Visoni in gabbia. 📷 Algimantas | AdobeStock

Visoni in gabbia. 📷 Algimantas | AdobeStock

L’Italia ha detto ufficialmente addio alle pellicce. È stato approvato l’emendamento alla Legge di Bilancio 2022 da parte della Commissione Bilancio del Senato per la messa al bando degli allevamenti di animali per la produzione di pellicce. Una decisione storica che è entrata in vigore pochi giorni fa: dal primo gennaio 2022 è infatti vietato allevare, catturare, far riprodurre e uccidere animali (quali volpi, visoni, procioni, martore e cincillà) con lo scopo di produrre capi d’abbigliamento. Entro il 30 giugno, inoltre, gli allevamenti italiani che attualmente detengono visoni dovranno essere chiusi.

- **Cosa fare**:
(a) Secondo il brano sulle pellicce, entro quando dovranno chiudere gli allevamenti italiani che oggi tengono visoni?
(b) Trascrivi dal brano sulle pellicce il pezzo tra "L’Italia ha detto" e "dovranno essere chiusi.", compresi.

[Voci salvate]
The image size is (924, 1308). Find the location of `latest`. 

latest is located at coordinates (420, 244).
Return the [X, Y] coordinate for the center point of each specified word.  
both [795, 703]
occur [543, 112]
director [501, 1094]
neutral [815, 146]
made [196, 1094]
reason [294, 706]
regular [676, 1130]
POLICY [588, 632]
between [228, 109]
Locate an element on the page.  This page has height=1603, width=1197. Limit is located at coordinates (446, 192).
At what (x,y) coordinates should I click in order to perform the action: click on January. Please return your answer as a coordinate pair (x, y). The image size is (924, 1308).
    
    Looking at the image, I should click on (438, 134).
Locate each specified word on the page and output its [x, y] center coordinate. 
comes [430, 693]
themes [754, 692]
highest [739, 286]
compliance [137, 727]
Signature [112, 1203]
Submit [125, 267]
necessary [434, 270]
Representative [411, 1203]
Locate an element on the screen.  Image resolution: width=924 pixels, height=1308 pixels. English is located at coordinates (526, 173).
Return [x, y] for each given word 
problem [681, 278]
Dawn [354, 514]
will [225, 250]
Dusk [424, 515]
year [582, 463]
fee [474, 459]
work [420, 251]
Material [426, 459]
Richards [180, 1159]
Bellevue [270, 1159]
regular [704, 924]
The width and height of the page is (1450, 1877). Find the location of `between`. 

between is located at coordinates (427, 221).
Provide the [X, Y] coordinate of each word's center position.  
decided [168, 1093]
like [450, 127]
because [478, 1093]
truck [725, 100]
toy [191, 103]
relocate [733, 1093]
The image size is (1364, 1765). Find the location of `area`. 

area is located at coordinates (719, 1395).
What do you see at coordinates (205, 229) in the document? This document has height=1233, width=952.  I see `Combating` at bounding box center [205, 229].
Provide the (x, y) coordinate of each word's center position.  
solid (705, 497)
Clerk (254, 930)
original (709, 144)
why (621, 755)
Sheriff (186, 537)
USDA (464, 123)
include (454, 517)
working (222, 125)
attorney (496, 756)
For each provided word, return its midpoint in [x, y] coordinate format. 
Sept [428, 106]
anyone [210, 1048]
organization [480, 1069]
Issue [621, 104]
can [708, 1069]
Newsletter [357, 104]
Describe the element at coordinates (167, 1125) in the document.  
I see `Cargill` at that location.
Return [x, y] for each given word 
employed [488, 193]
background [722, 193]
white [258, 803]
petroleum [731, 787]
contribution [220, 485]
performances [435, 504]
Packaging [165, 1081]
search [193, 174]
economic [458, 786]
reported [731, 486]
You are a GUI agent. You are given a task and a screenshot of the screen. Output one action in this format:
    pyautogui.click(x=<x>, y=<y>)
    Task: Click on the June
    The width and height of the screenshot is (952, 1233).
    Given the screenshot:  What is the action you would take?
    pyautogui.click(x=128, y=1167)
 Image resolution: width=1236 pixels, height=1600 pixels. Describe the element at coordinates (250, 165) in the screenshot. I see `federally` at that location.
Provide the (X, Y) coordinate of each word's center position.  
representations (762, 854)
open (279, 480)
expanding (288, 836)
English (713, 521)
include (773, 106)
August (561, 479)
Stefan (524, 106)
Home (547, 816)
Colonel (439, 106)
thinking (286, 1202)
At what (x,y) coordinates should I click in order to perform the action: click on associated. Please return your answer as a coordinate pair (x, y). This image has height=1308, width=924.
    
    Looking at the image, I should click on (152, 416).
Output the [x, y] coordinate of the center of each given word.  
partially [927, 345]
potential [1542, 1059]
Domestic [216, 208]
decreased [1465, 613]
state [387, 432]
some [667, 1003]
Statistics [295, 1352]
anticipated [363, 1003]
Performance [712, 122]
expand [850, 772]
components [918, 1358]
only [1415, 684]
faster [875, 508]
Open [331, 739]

- **Le risposte**:
(a) Entro il 30 giugno.

(b)
L’Italia ha detto ufficialmente addio alle pellicce. È stato approvato l’emendamento alla Legge di Bilancio 2022 da parte della Commissione Bilancio del Senato per la messa al bando degli allevamenti di animali per la produzione di pellicce. Una decisione storica che è entrata in vigore pochi giorni fa: dal primo gennaio 2022 è infatti vietato allevare, catturare, far riprodurre e uccidere animali (quali volpi, visoni, procioni, martore e cincillà) con lo scopo di produrre capi d’abbigliamento. Entro il 30 giugno, inoltre, gli allevamenti italiani che attualmente detengono visoni dovranno essere chiusi.